# Best Cheap Software for Prints



## Mullcon (Jul 7, 2015)

Hey Guys, 
What do you use for a software to make your prints? I am more than capable of making them by hand but I would like to find a piece of software to use when we arent using an archetict to draw the job. This is mainly for additions and garages!
Thanks,
Mull


----------



## danjann (Oct 23, 2013)

I'm using Home Designer Pro and am able to print 18x24 drawings. They do offer a cheaper version, but I remember trying it and there was some things I couldn't preform that were really important to me, just can't remember what it was. They offer a free 30 day trial.

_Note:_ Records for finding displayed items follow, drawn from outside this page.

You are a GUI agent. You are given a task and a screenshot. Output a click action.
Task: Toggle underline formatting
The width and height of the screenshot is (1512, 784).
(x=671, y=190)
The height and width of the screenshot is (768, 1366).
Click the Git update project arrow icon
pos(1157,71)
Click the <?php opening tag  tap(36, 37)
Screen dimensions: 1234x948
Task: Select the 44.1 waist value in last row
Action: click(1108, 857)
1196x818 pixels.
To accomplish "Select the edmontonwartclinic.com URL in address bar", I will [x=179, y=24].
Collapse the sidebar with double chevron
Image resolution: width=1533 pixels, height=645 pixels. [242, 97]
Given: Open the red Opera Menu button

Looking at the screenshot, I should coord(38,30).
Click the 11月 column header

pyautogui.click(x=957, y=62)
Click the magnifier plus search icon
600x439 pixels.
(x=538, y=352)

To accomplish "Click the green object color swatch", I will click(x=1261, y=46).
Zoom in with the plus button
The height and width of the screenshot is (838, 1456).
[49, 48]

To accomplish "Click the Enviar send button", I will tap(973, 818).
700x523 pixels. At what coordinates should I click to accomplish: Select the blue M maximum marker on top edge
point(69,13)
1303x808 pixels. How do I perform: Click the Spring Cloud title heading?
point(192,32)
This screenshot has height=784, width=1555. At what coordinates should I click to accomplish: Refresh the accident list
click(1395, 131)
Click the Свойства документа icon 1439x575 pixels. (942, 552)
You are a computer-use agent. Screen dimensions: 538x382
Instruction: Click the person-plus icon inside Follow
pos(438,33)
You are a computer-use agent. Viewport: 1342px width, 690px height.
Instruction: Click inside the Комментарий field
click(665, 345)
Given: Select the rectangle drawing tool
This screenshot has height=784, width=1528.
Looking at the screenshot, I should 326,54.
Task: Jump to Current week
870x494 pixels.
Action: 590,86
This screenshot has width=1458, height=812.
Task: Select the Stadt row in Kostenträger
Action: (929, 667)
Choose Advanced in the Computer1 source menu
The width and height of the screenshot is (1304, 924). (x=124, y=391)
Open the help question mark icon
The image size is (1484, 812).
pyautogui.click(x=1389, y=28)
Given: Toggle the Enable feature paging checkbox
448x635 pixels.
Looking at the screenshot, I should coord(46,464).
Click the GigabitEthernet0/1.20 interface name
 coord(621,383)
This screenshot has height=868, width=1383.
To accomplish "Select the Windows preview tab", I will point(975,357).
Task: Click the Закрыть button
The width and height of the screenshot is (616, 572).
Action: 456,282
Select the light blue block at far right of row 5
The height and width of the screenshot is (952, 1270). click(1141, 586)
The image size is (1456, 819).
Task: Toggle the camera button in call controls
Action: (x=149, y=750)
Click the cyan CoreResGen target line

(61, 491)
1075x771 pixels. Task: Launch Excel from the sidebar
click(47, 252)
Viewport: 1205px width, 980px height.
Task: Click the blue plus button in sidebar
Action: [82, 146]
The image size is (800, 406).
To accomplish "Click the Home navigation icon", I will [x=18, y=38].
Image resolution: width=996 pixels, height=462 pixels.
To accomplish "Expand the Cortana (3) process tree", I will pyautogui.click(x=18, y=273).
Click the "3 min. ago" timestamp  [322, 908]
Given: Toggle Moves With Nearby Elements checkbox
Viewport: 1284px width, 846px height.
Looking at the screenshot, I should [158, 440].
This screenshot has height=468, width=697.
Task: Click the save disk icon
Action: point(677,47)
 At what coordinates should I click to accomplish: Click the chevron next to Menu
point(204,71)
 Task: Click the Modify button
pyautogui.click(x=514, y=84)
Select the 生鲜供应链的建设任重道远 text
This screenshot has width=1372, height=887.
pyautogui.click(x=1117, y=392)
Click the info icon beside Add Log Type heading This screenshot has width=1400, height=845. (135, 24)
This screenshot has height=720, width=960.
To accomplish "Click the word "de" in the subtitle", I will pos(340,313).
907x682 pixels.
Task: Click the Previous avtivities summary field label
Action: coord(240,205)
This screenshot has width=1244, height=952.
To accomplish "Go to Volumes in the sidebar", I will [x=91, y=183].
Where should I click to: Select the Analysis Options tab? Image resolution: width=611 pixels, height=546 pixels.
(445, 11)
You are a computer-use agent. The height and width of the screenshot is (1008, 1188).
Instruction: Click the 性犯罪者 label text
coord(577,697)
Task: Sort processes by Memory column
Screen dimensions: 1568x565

https://www.homedesignersoftware.com/products/


----------



## Rio (Oct 13, 2009)

Sketchuppro will work but it's a little strange to get used to, there's some good threads on the subject on this site. AutoCAD light is good and not too much but there is definitely a learning curve.


----------



## ScipioAfricanus (Sep 13, 2008)

Use DraftSite, it is an AutoCad clone, DWG is it's native format and it is made by the same folks that created and do a premier 3D cad called SolidWorks.

Oh and it is free and very powerful.


Andy.


----------



## TWhite (Oct 29, 2013)

I also use Home Designer Pro.


----------



## Golden view (Feb 16, 2012)

Also use Home Designer Pro. Probably the best blend of easy and capable of doing quite a bit. Sections, details, 3D, etc in addition to plans.


----------